§ TEXTE CITÉ:
Mais que cherche Don Andres de Ribeira? Il aime s’encanailler incognito en cherchant les petites femmes… Le vice-roi du Pérou tombe sur La Périchole, chanteuse de rue, qui traîne affamée de place en place sans jamais manger à sa faim… Subjugué par la beauté de la nymphe urbaine, le souverain l’emmène à sa Cour tout en la mariant au comte de Tabago… pour sauver les apparences.
L’intrigue est mince mais le délire de la musique sans limite et la facétie d’Offenbach y atteignent musicalement un foisonnement de mélodies et de climats poétiques qui annoncent ses Contes d’Hoffmann et aussi la Carmen de Bizet. Il est vrai que les deux librettistes convoqués pour La Périchole (Ludovic Halévy et Henri Meilhac) concevront peu de temps après, Carmen. De sorte que l’une annonce l’autre.

De fait, elle ne manque ni de tempérament ni de suavité trouble grâce à son mezzo séducteur et à son franc parler irrésistible: Stéphanie d’Oustrac s’impose évidemment dans un rôle parlé-chanté qui compte deux airs magistraux: l’adieu à Piquillo (« je t’adore »…), quasiment enchaîné, -à un dîner copieusement arrosé près, glissé dans l’intervalle-, avec le second tout aussi génial: « Je suis grise »… Au royaume de la parodie et du fantasque déluré, la cantatrice sait articuler son personnage avec une gouaille subtile que partage l’excellente direction d’orchestre du jeune Stéphane Petitjean. Pianiste accompagnateur à ses heures de deux Nathalie/Natalie … Stutzmann et Dessay, le musicien qui a fait ses classes au CNSMD de Paris, s’est déjà distingué à Aix et à Salzbourg dans le registre badin et poétique celui de Johann Strauss (La Chauve Souris) et déjà d’Offenbach (La Belle Hélène). Il a plus récemment dirigé non sans tact et élégance, à l’Opéra Théâtre de Metz Métropole, Phi-Phi et La Fille de madame Angot… Passé maître pour la défense du genre léger, Stéphane Petitjean en dévoile plutôt toute la profondeur…

Son geste précis, fin et naturel, qui souligne la délicate orchestration de la partition (équilibre entre percussions, cordes et harmonie requise: 2 flûtes, 2 clarinettes, 1 basson et 1 hautbois), fait merveille ici: le travail est celui d’un orfèvre qui module et nuance, veille constamment à l’équilibre plateau/fosse, comme à l’énergie de chaque tableau. Voici enfin un Offfenbach tel que nous le rêvons: léger, séditieux, impertinent, futile mais mordant. Il s’agit bien tout au long de la production d’une critique incisive de tous les tyrans…

Soutenus par l’intelligence du chef, les solistes se libèrent et se consacrent entièrement à l’action scénique. Epatants sans lourdeur, avec cette légèreté qui fait tant défaut à nombre de productions vues et revues ailleurs, Franck Leguérinel (Don Andres Le Vice-Roi/le Geôlier) et l’intelligible et délirant Mathias Vidal (Don Pedro de Hinoyosa, gouverneur de Lima). On reste moins séduit par le Piquillo, en comparaison assez sommaire de Martial Defontaine

Même les choeurs sont à la fête, et les ensembles millimétrés par le chef, retentissent d’une vivacité contagieuse (tableau du mari récalcitrant, choeur des noces…). Bérangère Jannelle sait souligner le piquant et la facétie grisante dans ce théâtre des masques: chacun s’avance déguisé mais dans la musique fait surgir folie et désir (La Périchole ne serait-elle pas aussi une opérette féministe? Tous les mâles protagonistes y célèbrent la femme sans réserve), surenchère parodique et même rage refoulée (voyez avec quel entrain sadique les deux geôliers de Piquillo dans la prison des maris récalcitrants, s’en donnent à coeur joie pour rosser le pauvre chanteur des rues).

§ DONNÉES FOURNIES:
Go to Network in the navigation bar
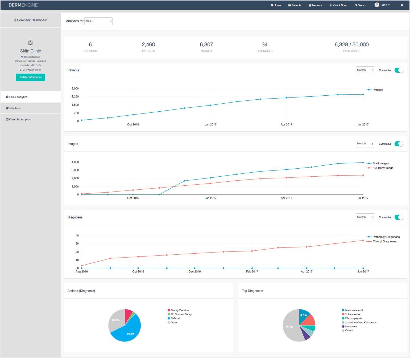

§ CONSIGNE A:
Recopiez sans rien modifier le passage de la critique de La Périchole qui commence par « Mais que cherche » et se poursuit jusqu'à « sauver les apparences. ».
§ CONSIGNE B:
D'après la critique de La Périchole, à qui le vice-roi du Pérou marie-t-il la chanteuse de rue ?

§ RÉPONSE CORRECTE A:
Mais que cherche Don Andres de Ribeira? Il aime s’encanailler incognito en cherchant les petites femmes… Le vice-roi du Pérou tombe sur La Périchole, chanteuse de rue, qui traîne affamée de place en place sans jamais manger à sa faim… Subjugué par la beauté de la nymphe urbaine, le souverain l’emmène à sa Cour tout en la mariant au comte de Tabago… pour sauver les apparences.

§ RÉPONSE CORRECTE B:
Au comte de Tabago.